To someone that likes to exercise, a serious injury can be frustrating.
However it doesn’t have to be. You just have to modify your exercise program until you are healed and then you can resume your old program.
For example, if you are a runner and suffer a leg stress fracture, you won’t be able to put much weight on the affected area for a long time, so hard surface running is out. However, a good alternative is pool running.
When supported by a flotation belt, pool running has 12 times the resistance of regular running. Not only is it a good non-weight bearing no-impact exercise, it uses many of the same muscles used in regular running, so that when you can hard surface run again, your train-up time will be minimal.
Focus on Non-affected Areas
Another modification might be to not exercise the affected area at all, thus giving it the best opportunity to heal. Instead, beef up your exercise routine in other non-affected areas by either adding repetitions to existing exercises or adding in new ones.
This could be a good time to work on improving your strength and flexibility, of which a weakness in either might have caused your injury in the first place.
Yoga and stretching are two good ways to increase your flexibility. And by increasing your flexibility, you can increase your range of motion which can spur performance.
Working the injured area with light weights can help in the healing process. Just do it smart and follow the recommendations and limitations set by your doctor.
Listen to your body – it will tell you what you can and can’t do.
Keep to your eating regimen while recovering from an injury. Not being able to do your regular training can be depressing and that can lead to eating things you shouldn’t have.
Stick to eating your “training foods”. Complex carbohydrates, proteins, good fats and fiber.
As far as good fats, focus eating foods high in Omega 3, like the cold water fishes salmon, herring, mackerel and halibut.
Also up your quantity of walnuts, flax seed and dark leafy green vegetables. All of these foods are anti-inflammatory and help the body heal itself more quickly.
And don’t cut back on drinking water.
Not only does it boost your metabolism, which helps burn more calories and prevent weight gain, it helps in healing the affected area by clearing toxins out of injured cells. It also keeps the fiber moving along in your digestive system.
Getting Fit Should Be a Long Term Goal
Keep in mind what your fitness goal is. Maybe it is losing a few of those winter pounds so you can look good at the beach.
That could be a great short-term goal, and definitely one you would want to attain, but what is your end-state fitness-wise in the long term and how are you going to get there?
Regardless of your goal, you need a path to the other end
An action plan that takes you from where you are now to your goal.
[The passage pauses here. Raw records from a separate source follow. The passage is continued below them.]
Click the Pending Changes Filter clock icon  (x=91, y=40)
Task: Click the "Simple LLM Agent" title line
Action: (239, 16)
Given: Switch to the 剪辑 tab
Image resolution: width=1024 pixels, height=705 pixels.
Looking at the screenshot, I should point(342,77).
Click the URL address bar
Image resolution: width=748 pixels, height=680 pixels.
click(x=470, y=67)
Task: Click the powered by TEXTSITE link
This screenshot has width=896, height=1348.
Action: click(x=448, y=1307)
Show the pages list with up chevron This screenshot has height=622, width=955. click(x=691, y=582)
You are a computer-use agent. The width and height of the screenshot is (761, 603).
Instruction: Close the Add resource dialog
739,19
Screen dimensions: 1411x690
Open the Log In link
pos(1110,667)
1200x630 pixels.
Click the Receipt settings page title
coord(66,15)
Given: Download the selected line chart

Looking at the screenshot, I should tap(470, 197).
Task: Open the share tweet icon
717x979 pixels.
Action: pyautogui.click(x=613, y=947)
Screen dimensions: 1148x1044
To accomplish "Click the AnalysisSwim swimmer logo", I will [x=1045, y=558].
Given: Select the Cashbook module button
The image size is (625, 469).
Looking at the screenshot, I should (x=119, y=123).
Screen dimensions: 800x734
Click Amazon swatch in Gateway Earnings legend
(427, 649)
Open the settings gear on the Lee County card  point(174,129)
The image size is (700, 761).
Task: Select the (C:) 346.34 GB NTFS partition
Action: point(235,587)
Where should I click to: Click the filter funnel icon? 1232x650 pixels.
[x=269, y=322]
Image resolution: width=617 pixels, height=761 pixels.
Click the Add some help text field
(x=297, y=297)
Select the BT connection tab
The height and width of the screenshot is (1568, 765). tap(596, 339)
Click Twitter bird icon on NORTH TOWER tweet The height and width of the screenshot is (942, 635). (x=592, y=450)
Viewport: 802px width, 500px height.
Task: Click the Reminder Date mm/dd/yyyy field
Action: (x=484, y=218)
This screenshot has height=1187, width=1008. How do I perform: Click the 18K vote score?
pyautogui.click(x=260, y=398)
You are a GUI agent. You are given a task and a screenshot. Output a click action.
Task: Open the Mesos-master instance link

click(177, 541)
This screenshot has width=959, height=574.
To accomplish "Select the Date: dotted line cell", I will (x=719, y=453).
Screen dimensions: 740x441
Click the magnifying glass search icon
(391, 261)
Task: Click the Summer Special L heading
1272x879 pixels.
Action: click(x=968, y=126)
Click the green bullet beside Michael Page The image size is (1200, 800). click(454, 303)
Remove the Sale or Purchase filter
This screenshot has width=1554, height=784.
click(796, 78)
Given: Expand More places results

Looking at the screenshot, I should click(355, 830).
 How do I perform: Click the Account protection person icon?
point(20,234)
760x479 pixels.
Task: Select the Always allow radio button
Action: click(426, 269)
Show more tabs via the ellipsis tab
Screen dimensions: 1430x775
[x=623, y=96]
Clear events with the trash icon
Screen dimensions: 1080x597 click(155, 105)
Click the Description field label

Written down on paper and posted where you can see it.
Remember this when you are injured- goals have to be both realistic and attainable. Losing 50 pounds while your arm is in a cast is neither, however losing 5 pounds during the same time could be both.
Also goals have to be specific if you expect to achieve success. A goal of losing weight isn’t specific enough; losing 50 pounds by Labor Day is better because it has a specified amount of weight to lose and an ending date.
However, losing 1 ½ pounds per week for a total of 50 pounds by Labor Day is better yet as it also includes a short-term goal along the way to keep you on track. And 1 ½ pounds per week is not as daunting as 50 pounds.
Short-term goals keep you focused; without them in our example, you could find yourself needing to lose a lot of weight in a short amount of time towards the end to reach goal.
Also, achieving several short term goals along the way provides the motivation to continue. Each week’s 1 ½ pound loss is a building block for the next week. The time and commitment invested to reach each week’s goal, further seats your investment of time and energy to achieving the end-state.
And achieving a short-term goal of a 1 ½ pound loss each week sets you up for the longer goal of keeping that weight off. For example, it takes about 30 days to establish a habit (or break an old one).
If your method to weight loss was eating healthy, by the time you get to goal your new style of eating is an established part of your new healthy lifestyle. Once it becomes a habit, it is much harder to break and go back to your old way of eating.
And that is the real benefit of the long-term goal of getting fit – it becoming part of a larger goal of achieving a healthy lifestyle. Once you attain this goal, your next one for example may be running a 5K. Each long term goal supports the overall goal – living a healthy lifestyle.
The bottom line is an injury should not derail your fitness program. Adjust both your eating and exercise routines as necessary and keep going. You’ll feel better both physically and mentally.